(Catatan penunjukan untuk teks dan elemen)

※

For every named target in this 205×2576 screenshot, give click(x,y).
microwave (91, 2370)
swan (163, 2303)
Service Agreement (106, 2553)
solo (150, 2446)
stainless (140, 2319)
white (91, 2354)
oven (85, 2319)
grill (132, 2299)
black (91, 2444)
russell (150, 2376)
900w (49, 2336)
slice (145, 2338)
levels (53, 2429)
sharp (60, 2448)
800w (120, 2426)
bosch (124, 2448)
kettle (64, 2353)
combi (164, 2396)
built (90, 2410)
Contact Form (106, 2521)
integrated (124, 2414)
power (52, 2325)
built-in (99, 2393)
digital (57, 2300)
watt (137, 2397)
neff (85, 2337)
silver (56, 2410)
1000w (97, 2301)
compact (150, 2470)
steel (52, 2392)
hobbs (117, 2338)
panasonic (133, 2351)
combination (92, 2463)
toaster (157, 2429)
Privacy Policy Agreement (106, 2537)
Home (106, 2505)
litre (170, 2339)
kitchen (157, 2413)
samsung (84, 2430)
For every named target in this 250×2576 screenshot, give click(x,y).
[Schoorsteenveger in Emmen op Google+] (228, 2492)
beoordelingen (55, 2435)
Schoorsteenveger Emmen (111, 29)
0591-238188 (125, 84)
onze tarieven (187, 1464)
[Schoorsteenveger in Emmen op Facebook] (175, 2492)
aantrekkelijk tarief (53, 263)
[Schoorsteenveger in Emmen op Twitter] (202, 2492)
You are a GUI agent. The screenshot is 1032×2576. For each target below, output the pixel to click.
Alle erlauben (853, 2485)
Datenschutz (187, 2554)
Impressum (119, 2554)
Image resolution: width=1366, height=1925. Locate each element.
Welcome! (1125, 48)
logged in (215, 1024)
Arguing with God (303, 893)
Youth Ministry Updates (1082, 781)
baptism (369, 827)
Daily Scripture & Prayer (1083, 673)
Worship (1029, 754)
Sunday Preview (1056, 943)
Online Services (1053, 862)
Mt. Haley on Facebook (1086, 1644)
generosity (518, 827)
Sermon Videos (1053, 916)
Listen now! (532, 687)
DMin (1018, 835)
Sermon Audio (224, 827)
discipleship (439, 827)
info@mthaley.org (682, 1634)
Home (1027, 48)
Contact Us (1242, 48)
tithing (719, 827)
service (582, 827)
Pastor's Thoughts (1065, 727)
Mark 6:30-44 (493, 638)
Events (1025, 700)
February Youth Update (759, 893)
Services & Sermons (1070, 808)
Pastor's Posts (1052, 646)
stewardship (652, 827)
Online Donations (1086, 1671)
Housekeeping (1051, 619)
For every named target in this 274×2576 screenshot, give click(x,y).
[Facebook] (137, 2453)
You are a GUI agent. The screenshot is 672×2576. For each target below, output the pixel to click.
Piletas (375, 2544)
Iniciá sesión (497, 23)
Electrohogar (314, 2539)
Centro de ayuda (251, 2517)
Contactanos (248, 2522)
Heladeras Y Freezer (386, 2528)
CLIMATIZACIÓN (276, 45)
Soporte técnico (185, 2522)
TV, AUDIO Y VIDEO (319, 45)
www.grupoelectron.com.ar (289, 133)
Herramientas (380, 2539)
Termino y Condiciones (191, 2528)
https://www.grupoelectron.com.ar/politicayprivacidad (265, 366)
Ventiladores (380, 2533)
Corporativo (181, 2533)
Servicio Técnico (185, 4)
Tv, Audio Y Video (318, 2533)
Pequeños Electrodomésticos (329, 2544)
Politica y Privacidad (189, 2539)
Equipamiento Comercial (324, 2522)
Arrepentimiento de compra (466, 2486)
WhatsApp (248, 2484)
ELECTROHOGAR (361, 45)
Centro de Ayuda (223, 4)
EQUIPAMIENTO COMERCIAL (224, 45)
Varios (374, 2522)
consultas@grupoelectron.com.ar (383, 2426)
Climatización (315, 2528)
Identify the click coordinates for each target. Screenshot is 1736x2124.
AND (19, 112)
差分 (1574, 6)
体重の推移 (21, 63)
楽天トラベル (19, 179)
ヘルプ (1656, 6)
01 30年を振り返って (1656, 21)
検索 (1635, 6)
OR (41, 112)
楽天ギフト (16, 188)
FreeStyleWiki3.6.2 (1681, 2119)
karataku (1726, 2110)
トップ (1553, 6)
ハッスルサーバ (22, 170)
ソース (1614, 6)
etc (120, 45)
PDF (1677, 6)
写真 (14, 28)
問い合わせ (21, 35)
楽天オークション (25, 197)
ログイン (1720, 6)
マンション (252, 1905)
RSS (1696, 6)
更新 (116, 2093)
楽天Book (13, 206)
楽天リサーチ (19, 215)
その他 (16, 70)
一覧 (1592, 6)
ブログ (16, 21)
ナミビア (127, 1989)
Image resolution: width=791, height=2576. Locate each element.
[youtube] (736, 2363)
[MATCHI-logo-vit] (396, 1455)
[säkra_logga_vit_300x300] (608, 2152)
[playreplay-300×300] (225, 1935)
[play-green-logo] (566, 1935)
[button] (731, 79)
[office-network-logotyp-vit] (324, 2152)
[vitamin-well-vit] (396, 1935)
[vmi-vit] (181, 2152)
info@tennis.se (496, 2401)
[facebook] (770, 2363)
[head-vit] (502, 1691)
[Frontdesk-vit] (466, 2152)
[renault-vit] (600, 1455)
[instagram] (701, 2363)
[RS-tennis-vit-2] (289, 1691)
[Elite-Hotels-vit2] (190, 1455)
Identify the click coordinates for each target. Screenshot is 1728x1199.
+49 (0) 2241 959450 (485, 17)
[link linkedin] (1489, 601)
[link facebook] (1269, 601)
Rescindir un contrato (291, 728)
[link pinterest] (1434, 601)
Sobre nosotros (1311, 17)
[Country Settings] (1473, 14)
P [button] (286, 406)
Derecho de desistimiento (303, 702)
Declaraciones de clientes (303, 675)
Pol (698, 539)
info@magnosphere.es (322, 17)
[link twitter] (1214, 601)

※

*Uraian Tugas*. Susun semua baris catatan di atas sebagai daftar JSON berisi string, satu string untuk setiap baris, dengan melewatkan baris kosong.

*Jawaban Tugas*.
[
  "For every named target in this 205×2576 screenshot, give click(x,y).",
  "microwave (91, 2370)",
  "swan (163, 2303)",
  "Service Agreement (106, 2553)",
  "solo (150, 2446)",
  "stainless (140, 2319)",
  "white (91, 2354)",
  "oven (85, 2319)",
  "grill (132, 2299)",
  "black (91, 2444)",
  "russell (150, 2376)",
  "900w (49, 2336)",
  "slice (145, 2338)",
  "levels (53, 2429)",
  "sharp (60, 2448)",
  "800w (120, 2426)",
  "bosch (124, 2448)",
  "kettle (64, 2353)",
  "combi (164, 2396)",
  "built (90, 2410)",
  "Contact Form (106, 2521)",
  "integrated (124, 2414)",
  "power (52, 2325)",
  "built-in (99, 2393)",
  "digital (57, 2300)",
  "watt (137, 2397)",
  "neff (85, 2337)",
  "silver (56, 2410)",
  "1000w (97, 2301)",
  "compact (150, 2470)",
  "steel (52, 2392)",
  "hobbs (117, 2338)",
  "panasonic (133, 2351)",
  "combination (92, 2463)",
  "toaster (157, 2429)",
  "Privacy Policy Agreement (106, 2537)",
  "Home (106, 2505)",
  "litre (170, 2339)",
  "kitchen (157, 2413)",
  "samsung (84, 2430)",
  "For every named target in this 250×2576 screenshot, give click(x,y).",
  "[Schoorsteenveger in Emmen op Google+] (228, 2492)",
  "beoordelingen (55, 2435)",
  "Schoorsteenveger Emmen (111, 29)",
  "0591-238188 (125, 84)",
  "onze tarieven (187, 1464)",
  "[Schoorsteenveger in Emmen op Facebook] (175, 2492)",
  "aantrekkelijk tarief (53, 263)",
  "[Schoorsteenveger in Emmen op Twitter] (202, 2492)",
  "You are a GUI agent. The screenshot is 1032×2576. For each target below, output the pixel to click.",
  "Alle erlauben (853, 2485)",
  "Datenschutz (187, 2554)",
  "Impressum (119, 2554)",
  "Image resolution: width=1366, height=1925. Locate each element.",
  "Welcome! (1125, 48)",
  "logged in (215, 1024)",
  "Arguing with God (303, 893)",
  "Youth Ministry Updates (1082, 781)",
  "baptism (369, 827)",
  "Daily Scripture & Prayer (1083, 673)",
  "Worship (1029, 754)",
  "Sunday Preview (1056, 943)",
  "Online Services (1053, 862)",
  "Mt. Haley on Facebook (1086, 1644)",
  "generosity (518, 827)",
  "Sermon Videos (1053, 916)",
  "Listen now! (532, 687)",
  "DMin (1018, 835)",
  "Sermon Audio (224, 827)",
  "discipleship (439, 827)",
  "info@mthaley.org (682, 1634)",
  "Home (1027, 48)",
  "Contact Us (1242, 48)",
  "tithing (719, 827)",
  "service (582, 827)",
  "Pastor's Thoughts (1065, 727)",
  "Mark 6:30-44 (493, 638)",
  "Events (1025, 700)",
  "February Youth Update (759, 893)",
  "Services & Sermons (1070, 808)",
  "Pastor's Posts (1052, 646)",
  "stewardship (652, 827)",
  "Online Donations (1086, 1671)",
  "Housekeeping (1051, 619)",
  "For every named target in this 274×2576 screenshot, give click(x,y).",
  "[Facebook] (137, 2453)",
  "You are a GUI agent. The screenshot is 672×2576. For each target below, output the pixel to click.",
  "Piletas (375, 2544)",
  "Iniciá sesión (497, 23)",
  "Electrohogar (314, 2539)",
  "Centro de ayuda (251, 2517)",
  "Contactanos (248, 2522)",
  "Heladeras Y Freezer (386, 2528)",
  "CLIMATIZACIÓN (276, 45)",
  "Soporte técnico (185, 2522)",
  "TV, AUDIO Y VIDEO (319, 45)",
  "www.grupoelectron.com.ar (289, 133)",
  "Herramientas (380, 2539)",
  "Termino y Condiciones (191, 2528)",
  "https://www.grupoelectron.com.ar/politicayprivacidad (265, 366)",
  "Ventiladores (380, 2533)",
  "Corporativo (181, 2533)",
  "Servicio Técnico (185, 4)",
  "Tv, Audio Y Video (318, 2533)",
  "Pequeños Electrodomésticos (329, 2544)",
  "Politica y Privacidad (189, 2539)",
  "Equipamiento Comercial (324, 2522)",
  "Arrepentimiento de compra (466, 2486)",
  "WhatsApp (248, 2484)",
  "ELECTROHOGAR (361, 45)",
  "Centro de Ayuda (223, 4)",
  "EQUIPAMIENTO COMERCIAL (224, 45)",
  "Varios (374, 2522)",
  "consultas@grupoelectron.com.ar (383, 2426)",
  "Climatización (315, 2528)",
  "Identify the click coordinates for each target. Screenshot is 1736x2124.",
  "AND (19, 112)",
  "差分 (1574, 6)",
  "体重の推移 (21, 63)",
  "楽天トラベル (19, 179)",
  "ヘルプ (1656, 6)",
  "01 30年を振り返って (1656, 21)",
  "検索 (1635, 6)",
  "OR (41, 112)",
  "楽天ギフト (16, 188)",
  "FreeStyleWiki3.6.2 (1681, 2119)",
  "karataku (1726, 2110)",
  "トップ (1553, 6)",
  "ハッスルサーバ (22, 170)",
  "ソース (1614, 6)",
  "etc (120, 45)",
  "PDF (1677, 6)",
  "写真 (14, 28)",
  "問い合わせ (21, 35)",
  "楽天オークション (25, 197)",
  "ログイン (1720, 6)",
  "マンション (252, 1905)",
  "RSS (1696, 6)",
  "更新 (116, 2093)",
  "楽天Book (13, 206)",
  "楽天リサーチ (19, 215)",
  "その他 (16, 70)",
  "一覧 (1592, 6)",
  "ブログ (16, 21)",
  "ナミビア (127, 1989)",
  "Image resolution: width=791, height=2576. Locate each element.",
  "[youtube] (736, 2363)",
  "[MATCHI-logo-vit] (396, 1455)",
  "[säkra_logga_vit_300x300] (608, 2152)",
  "[playreplay-300×300] (225, 1935)",
  "[play-green-logo] (566, 1935)",
  "[button] (731, 79)",
  "[office-network-logotyp-vit] (324, 2152)",
  "[vitamin-well-vit] (396, 1935)",
  "[vmi-vit] (181, 2152)",
  "info@tennis.se (496, 2401)",
  "[facebook] (770, 2363)",
  "[head-vit] (502, 1691)",
  "[Frontdesk-vit] (466, 2152)",
  "[renault-vit] (600, 1455)",
  "[instagram] (701, 2363)",
  "[RS-tennis-vit-2] (289, 1691)",
  "[Elite-Hotels-vit2] (190, 1455)",
  "Identify the click coordinates for each target. Screenshot is 1728x1199.",
  "+49 (0) 2241 959450 (485, 17)",
  "[link linkedin] (1489, 601)",
  "[link facebook] (1269, 601)",
  "Rescindir un contrato (291, 728)",
  "[link pinterest] (1434, 601)",
  "Sobre nosotros (1311, 17)",
  "[Country Settings] (1473, 14)",
  "P [button] (286, 406)",
  "Derecho de desistimiento (303, 702)",
  "Declaraciones de clientes (303, 675)",
  "Pol (698, 539)",
  "info@magnosphere.es (322, 17)",
  "[link twitter] (1214, 601)"
]